# PROBLEMS TO SOLVE
- 1) Judge whether each statement below agrees with the insulin pricing text, answering yes or no and quoting the words of the text that decide it: (a) PBMs are paid a percentage of drug rebates. (b) Insurers object to high list prices. (c) Net prices on off-patent insulin have risen since the mid-2000s.
- 2) Carry on the insulin pricing text, starting right after its final sentence.
(TEXT PASSAGE begins)
Where this is perverted, is that the PBMs have complex compensation schedules wherein they receive a percentage of drug rebates. Their goal is to secure the largest rebate possible. Thus, either negotiate more effectively OR pressure manufacturers to increase list prices and give larger rebates. In practice, the latter happens most often. Insurers don't mind high list prices because they get large rebates and it encourages people to stay insured. Net prices (pharma revenue) on off-patent insulin have declined consistently since mid-2000s [0].

However, insulin is inexcusably expensive due to legacy regulation about equivalence for biologics and sticky patient preferences. Even current net prices are 2-5x too high relative to what a competitive generic market could produce.

[0] https://www.fiercepharma.com/pharma/net-prices-for-insulins-...
(TEXT PASSAGE ends)
(INFORMATION GIVEN begins)
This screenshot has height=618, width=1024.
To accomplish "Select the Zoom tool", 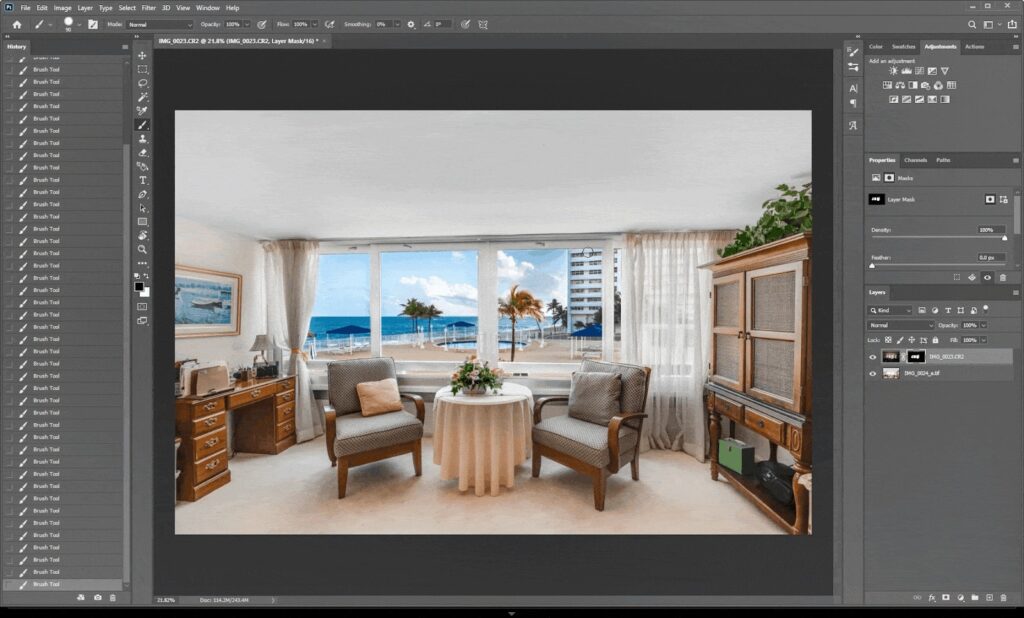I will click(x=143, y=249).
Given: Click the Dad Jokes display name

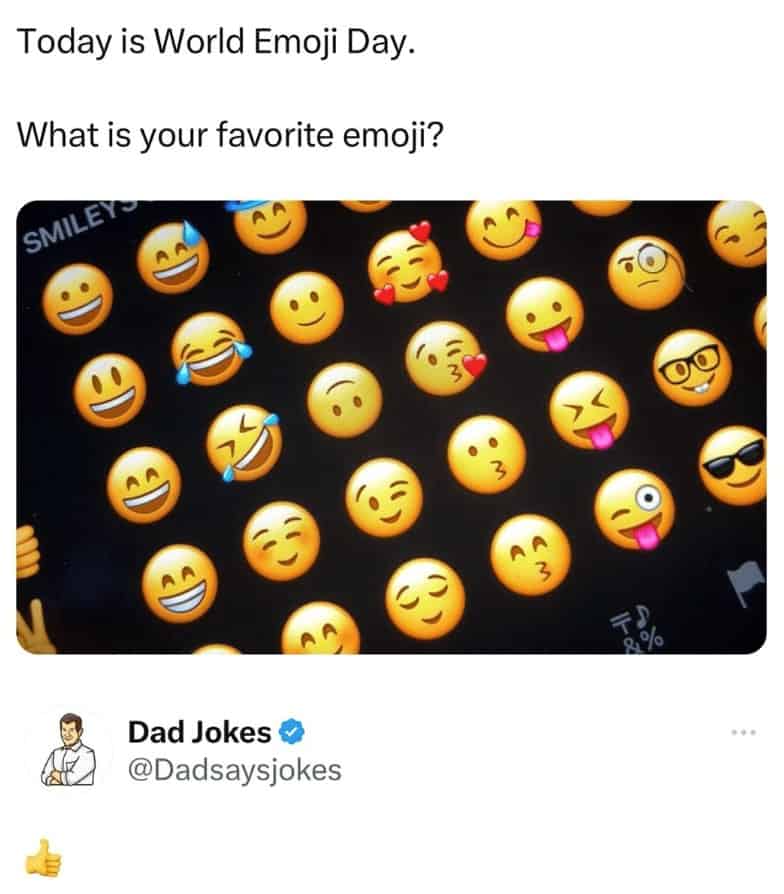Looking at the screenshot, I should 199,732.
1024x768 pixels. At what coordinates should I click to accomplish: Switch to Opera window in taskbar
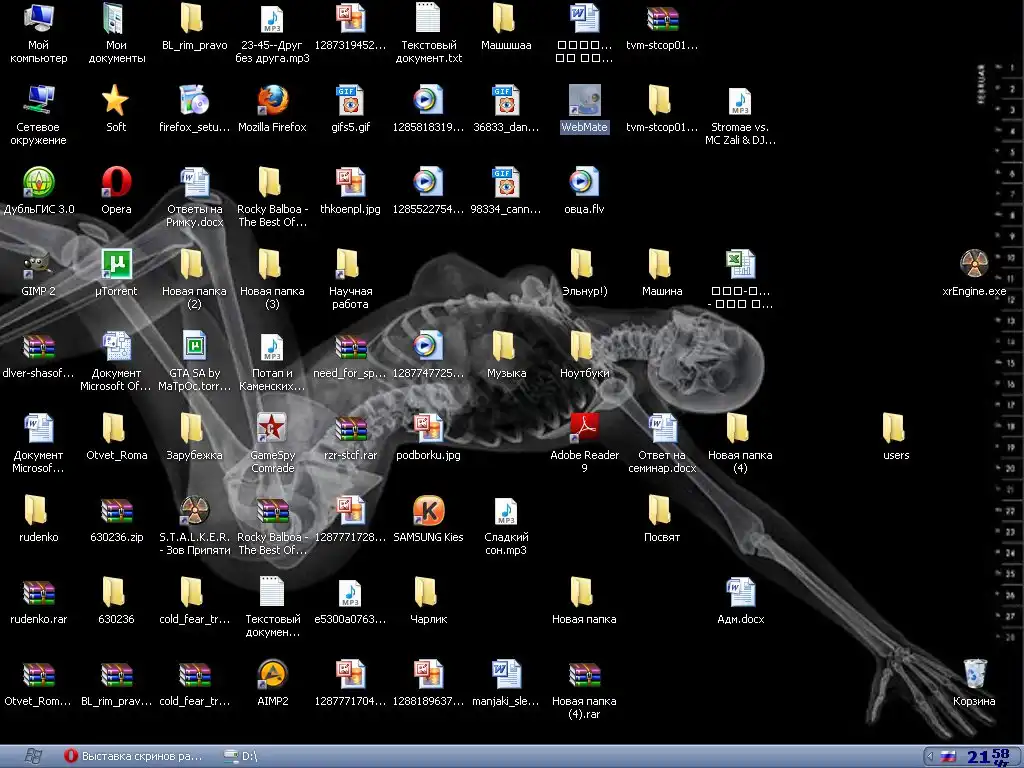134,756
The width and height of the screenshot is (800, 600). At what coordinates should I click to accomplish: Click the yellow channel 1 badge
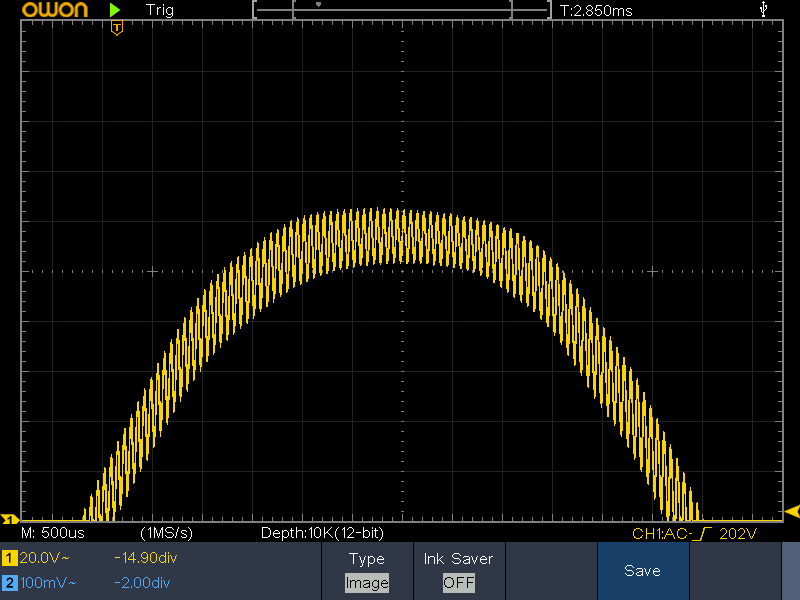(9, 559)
(INFORMATION GIVEN ends)
# TASK-BY-TASK OUTPUTS
- 1)
(a) Yes: "the PBMs have complex compensation schedules wherein they receive a percentage of drug rebates"
(b) No: "Insurers don't mind high list prices because they get large rebates"
(c) No: "Net prices (pharma revenue) on off-patent insulin have declined consistently since mid-2000s"

- 2)
1 comments

All these complicated incentives make it hard to figure out who's responsible, so let me ask a question:

What if a manufacturer lowered the price of insulin to $10 a month and gave no rebates at all? Would insurance companies refuse to cover it and pharmacies refuse to carry it?

I think the problem is that this isn't in either of their interests. The insurers benefit from high prices because it scares people into staying insured and, IIRC, the laws limit the percentage of their profits, so a percentage of a higher number means more profit. The drug companies more obviously benefit from high prices.